Although the Civil Rights Movement made tremendous progress in combating segregation and other forms of discrimination against Blacks, and changing public opinion, prejudiced “Jim Crow” whites didn’t want to lose their hold on power. Most other forms of preventing Blacks from voting had been declared unconstitutional, so several Southern states found a new way to do it: the poll tax.

Poll taxes are actually an old practice. They are not necessarily a weapon of injustice. In Europe, they have been used to raise money for the local government. With poll taxes, each voter must pay a certain amount of money before they’re allowed to vote. If they didn’t pay the tax, they couldn’t vote.

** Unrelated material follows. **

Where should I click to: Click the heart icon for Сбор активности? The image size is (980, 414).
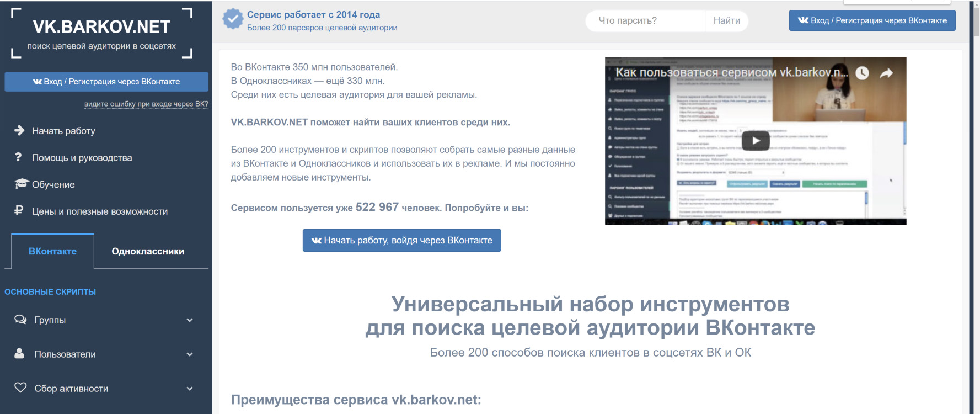(20, 388)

In the Southern states that passed these laws, each voter was charged the same amount of poll tax. Well-to-do and rich citizens could afford to pay the tax, but blacks, many of whom were poor, couldn’t. Suppose you were a black woman working as a domestic servant. You brought home enough money each week to buy groceries for your family, with not very much left over for other necessities. Now suppose that a Presidential election was coming up, and you wanted to vote. But you were faced between choosing whether to spend money on the poll tax or spending the money on food for your family, a week’s worth of groceries. If you bought the food, you had to do without voting. If you paid the poll tax, your family would go hungry. Of course, you’d choose to buy food. So you didn’t vote.

Even worse, some poll taxes were cumulative, so if a citizen didn’t vote one year, but tried to vote in the next election, s/he would be charged the accumulated poll tax from that previous election (even though s/he hadn’t voted) along with the tax for this one. This made it impossible for many blacks to vote.

Congress had been trying to abolish (get rid of) the poll tax since 1939, but didn’t succeed until the Civil Rights Era. Although only five states still had a poll tax by this time, Congress argued that a Constitutional amendment was needed to eliminate it altogether. The 24th Amendment was ratified in 1964, during the Johnson Administration.